**WHAT IS REQUIRED:** Return exactly those lines of the material below that fall between the line holding "Task: Open the share paper plane icon" and the line holding "The width and height of the screenshot is (715, 478).", inclusive.

**INFORMATION SHOWN:**
◆ ◆ ◆ ◆
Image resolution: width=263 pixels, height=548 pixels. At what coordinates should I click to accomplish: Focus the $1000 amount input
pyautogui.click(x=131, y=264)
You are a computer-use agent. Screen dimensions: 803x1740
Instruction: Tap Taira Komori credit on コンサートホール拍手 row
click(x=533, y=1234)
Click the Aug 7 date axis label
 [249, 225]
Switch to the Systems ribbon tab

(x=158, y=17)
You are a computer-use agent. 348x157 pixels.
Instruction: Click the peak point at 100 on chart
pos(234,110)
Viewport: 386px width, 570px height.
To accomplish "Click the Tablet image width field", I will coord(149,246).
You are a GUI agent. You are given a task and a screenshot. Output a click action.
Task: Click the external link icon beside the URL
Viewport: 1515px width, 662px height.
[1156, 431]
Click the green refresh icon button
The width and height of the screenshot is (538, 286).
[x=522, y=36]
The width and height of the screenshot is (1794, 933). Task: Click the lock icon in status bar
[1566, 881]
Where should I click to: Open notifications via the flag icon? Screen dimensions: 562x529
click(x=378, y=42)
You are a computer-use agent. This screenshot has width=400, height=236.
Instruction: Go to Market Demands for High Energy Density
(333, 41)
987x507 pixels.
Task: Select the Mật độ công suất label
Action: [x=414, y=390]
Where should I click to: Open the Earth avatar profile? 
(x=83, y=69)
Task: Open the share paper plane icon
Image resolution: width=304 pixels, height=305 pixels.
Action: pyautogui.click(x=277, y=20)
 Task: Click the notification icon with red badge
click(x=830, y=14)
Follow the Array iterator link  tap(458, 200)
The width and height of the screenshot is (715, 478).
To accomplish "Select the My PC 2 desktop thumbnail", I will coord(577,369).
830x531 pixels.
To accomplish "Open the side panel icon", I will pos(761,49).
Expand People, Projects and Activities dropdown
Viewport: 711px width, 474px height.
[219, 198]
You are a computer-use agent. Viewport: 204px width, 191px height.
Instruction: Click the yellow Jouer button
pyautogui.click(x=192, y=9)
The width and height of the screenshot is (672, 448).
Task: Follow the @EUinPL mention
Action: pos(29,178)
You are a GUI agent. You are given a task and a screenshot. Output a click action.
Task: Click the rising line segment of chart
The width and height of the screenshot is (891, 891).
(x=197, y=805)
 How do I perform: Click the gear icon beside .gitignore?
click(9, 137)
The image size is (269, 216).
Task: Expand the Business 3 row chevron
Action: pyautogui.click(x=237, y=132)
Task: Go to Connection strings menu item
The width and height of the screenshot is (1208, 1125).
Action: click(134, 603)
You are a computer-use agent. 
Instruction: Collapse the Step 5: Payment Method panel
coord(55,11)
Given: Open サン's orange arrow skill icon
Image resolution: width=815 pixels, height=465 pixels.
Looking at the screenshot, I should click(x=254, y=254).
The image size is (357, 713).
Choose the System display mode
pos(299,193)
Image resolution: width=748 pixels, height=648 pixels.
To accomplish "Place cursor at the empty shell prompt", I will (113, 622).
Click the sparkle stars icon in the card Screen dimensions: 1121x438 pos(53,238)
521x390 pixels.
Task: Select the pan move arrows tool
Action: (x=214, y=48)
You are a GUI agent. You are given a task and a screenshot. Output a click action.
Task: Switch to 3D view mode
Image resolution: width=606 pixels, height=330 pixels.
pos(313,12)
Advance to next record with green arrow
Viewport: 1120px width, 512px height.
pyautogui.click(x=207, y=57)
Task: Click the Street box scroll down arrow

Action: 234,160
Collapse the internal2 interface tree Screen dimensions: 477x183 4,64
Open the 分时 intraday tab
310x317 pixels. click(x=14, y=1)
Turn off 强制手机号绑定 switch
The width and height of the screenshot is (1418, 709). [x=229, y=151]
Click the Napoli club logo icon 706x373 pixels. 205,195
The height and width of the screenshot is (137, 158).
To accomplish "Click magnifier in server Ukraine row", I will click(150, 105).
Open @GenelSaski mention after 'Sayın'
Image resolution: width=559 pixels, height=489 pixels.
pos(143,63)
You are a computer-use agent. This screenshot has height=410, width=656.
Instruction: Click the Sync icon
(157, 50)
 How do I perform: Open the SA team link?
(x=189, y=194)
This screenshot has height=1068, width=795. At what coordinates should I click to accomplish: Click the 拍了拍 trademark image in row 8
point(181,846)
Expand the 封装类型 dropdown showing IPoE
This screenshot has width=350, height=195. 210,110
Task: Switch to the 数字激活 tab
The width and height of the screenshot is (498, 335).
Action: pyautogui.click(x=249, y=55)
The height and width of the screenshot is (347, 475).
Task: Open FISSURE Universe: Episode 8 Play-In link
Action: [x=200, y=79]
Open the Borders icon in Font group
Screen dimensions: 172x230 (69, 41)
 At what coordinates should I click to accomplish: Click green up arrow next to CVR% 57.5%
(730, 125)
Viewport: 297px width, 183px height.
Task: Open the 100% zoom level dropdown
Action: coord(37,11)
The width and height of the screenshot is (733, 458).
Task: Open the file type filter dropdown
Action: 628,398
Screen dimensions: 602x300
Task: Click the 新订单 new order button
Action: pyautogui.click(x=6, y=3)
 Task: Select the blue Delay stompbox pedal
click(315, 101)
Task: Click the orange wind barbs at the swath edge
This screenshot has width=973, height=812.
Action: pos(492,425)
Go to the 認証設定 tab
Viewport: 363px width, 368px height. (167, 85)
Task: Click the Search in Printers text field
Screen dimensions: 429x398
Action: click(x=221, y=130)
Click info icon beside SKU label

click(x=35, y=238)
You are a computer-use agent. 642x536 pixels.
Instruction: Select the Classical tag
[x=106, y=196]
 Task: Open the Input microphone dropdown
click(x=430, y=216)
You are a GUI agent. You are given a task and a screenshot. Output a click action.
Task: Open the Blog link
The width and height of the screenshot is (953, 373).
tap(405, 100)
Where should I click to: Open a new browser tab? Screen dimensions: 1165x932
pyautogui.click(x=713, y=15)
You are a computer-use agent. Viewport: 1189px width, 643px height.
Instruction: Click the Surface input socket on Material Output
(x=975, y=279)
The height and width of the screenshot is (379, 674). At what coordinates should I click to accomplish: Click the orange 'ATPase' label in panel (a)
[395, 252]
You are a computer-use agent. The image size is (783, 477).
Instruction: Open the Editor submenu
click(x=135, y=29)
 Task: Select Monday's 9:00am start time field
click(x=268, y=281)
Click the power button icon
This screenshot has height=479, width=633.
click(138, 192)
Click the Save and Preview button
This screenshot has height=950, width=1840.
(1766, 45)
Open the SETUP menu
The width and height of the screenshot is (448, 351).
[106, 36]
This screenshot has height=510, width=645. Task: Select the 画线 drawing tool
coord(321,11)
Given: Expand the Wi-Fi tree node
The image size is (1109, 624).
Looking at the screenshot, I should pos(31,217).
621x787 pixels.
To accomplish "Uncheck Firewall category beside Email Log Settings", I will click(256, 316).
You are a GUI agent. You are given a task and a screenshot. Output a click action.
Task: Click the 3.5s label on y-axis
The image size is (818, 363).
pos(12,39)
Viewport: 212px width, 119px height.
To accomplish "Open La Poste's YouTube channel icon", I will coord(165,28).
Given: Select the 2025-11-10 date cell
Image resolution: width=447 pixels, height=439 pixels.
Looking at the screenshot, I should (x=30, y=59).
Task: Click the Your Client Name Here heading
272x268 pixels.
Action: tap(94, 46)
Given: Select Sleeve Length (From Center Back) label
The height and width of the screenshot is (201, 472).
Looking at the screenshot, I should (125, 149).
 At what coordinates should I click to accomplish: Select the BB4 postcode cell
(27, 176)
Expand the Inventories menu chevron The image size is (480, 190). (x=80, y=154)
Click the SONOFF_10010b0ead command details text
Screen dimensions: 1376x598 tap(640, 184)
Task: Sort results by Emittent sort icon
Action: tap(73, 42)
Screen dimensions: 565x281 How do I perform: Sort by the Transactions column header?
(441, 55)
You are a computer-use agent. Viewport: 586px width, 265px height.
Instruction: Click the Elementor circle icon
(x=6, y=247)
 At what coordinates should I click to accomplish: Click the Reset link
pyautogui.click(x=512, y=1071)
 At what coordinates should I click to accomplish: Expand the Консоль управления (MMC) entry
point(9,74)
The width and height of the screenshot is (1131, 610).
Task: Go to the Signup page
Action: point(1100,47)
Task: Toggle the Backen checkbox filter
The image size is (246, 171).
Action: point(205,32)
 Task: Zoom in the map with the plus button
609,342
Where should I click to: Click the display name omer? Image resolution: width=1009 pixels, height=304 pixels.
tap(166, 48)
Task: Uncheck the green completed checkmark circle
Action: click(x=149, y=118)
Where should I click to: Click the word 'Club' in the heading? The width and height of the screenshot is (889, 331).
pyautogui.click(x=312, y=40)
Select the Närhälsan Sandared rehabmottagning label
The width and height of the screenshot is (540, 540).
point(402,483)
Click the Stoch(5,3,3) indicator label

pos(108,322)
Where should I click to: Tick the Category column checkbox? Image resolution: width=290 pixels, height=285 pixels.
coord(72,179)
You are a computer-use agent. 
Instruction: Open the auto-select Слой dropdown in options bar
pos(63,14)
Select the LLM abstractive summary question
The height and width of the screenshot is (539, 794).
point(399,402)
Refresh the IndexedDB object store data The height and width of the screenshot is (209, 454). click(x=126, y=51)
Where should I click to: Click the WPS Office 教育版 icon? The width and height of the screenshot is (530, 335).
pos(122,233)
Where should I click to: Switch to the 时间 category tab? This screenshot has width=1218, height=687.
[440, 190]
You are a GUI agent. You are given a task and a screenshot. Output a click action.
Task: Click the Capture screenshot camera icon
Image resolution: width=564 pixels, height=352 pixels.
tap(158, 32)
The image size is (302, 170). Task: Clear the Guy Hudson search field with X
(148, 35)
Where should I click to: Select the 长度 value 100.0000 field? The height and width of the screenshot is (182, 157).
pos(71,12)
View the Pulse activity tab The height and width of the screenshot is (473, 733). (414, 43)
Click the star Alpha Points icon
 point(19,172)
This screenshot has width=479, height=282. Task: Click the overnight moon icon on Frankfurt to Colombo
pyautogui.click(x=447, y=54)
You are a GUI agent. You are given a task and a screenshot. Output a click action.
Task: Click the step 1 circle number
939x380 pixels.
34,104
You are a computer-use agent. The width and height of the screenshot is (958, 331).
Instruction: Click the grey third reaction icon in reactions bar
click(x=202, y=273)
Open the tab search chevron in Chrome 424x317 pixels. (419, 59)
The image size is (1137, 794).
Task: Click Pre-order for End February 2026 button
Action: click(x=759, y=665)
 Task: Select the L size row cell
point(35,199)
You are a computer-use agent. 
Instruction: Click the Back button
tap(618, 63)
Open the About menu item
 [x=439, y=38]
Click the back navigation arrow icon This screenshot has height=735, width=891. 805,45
◆ ◆ ◆ ◆
**FINAL ANSWER:**
Task: Open the share paper plane icon
Image resolution: width=304 pixels, height=305 pixels.
Action: pyautogui.click(x=277, y=20)
 Task: Click the notification icon with red badge
click(x=830, y=14)
Follow the Array iterator link  tap(458, 200)
The width and height of the screenshot is (715, 478).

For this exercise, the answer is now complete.